# Pigeons going away and not coming back



## yang_fla0vr (Mar 31, 2009)

Ok, here's my problem...

I've been raising pigeons for 4 years now and I'm stilling losing pigeons from loft flying and training... I've live near the City of Milwaukee, WI and there are at least 5 people that raising pigeons around my area...And there are hawks by the way...

For young birds, when they are 2-3 months at least, I try to let them get use to the surrounding in my backyard but I don't let them out due to hawks. On the other hand, I made a opening for them to coming out and in to see the surround and let them get use to it for another month or so. Then I'll try to let them loft fly. Also, I've taught them how to trap as well. So here's the problem, when I let my young birds loft fly, I be lucky to get at least 2-3 out of the 10 birds back and rest will fly with some wild birds and won't come back or due to hawks. But before I let my young birds out, I will give them a bit of pigeons feed (just a bit) so that they will know that there's food in the loft. Another thing is that I loft my birds in the morning. What am I doing wrong?

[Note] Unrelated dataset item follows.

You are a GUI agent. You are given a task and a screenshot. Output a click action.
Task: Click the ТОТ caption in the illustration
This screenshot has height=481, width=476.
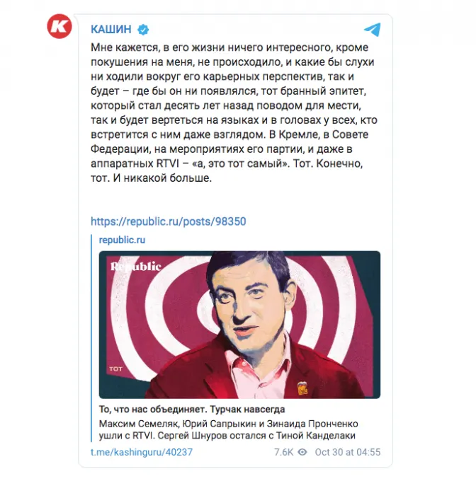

As for the old birds, some have never flown beside being a prisoner but they do get the chance to see the surround. They been in the loft for at least a year now with no training skills or what not. So is it possible and a way I can train them because they are key breeders or should they just let them stay as a prisoner?


----------



## First To Hatch (Jul 19, 2009)

Well 3-4 months seems strong the wing to be out for the first time I would think they would need to be much younger, and one shouldn't give them any feed at all before their first time out. But wait for the others to come on here and better explain how to train them.


----------



## Crazy Pete (Nov 13, 2008)

3 or4 months is a bit old but the first few times I let my young birds out is in the evening hour and a half befor dark. It seems like when they have all day is when they roam to much and end up lost.
Dave


----------



## soymi69 (Nov 12, 2007)

I make sure that the young birds will know their sorrounding by settling cage, once I know they know how to go in and out of the loft, and responding well to my call and before they loss their squeking voice I let them out. 3 to 4 months is too old already and too strong in the wing and if you have a lot of wild pigeons in your area you are doom to lose young birds, never let them out in the morning, and keeping them hungry will also help. I also use to breed very early but it does me no good because the hawks are still around until March, so this year I will pair them up around January so by March there should be no Hawks around. Wetting the wings will also help your young birds not to fly right away. Hope this help.


----------



## yang_fla0vr (Mar 31, 2009)

Ok. Thanks but what if they are too hungry and decides to wonder off to find their own food to eat because this has happened to me since I've started raising racing pigeons as well...and what is the best month to train your young birds so that they will know their surrounding even if there's hawks and wild pigeons?


----------



## ThePoultryFarm (Oct 1, 2010)

They won't wander off in search of food... you and the food dish are the only places they know to get food from.


----------



## soymi69 (Nov 12, 2007)

yang_fla0vr said:


> Ok. Thanks but what if they are too hungry and decides to wonder off to find their own food to eat because this has happened to me since I've started raising racing pigeons as well...and what is the best month to train your young birds so that they will know their surrounding even if there's hawks and wild pigeons?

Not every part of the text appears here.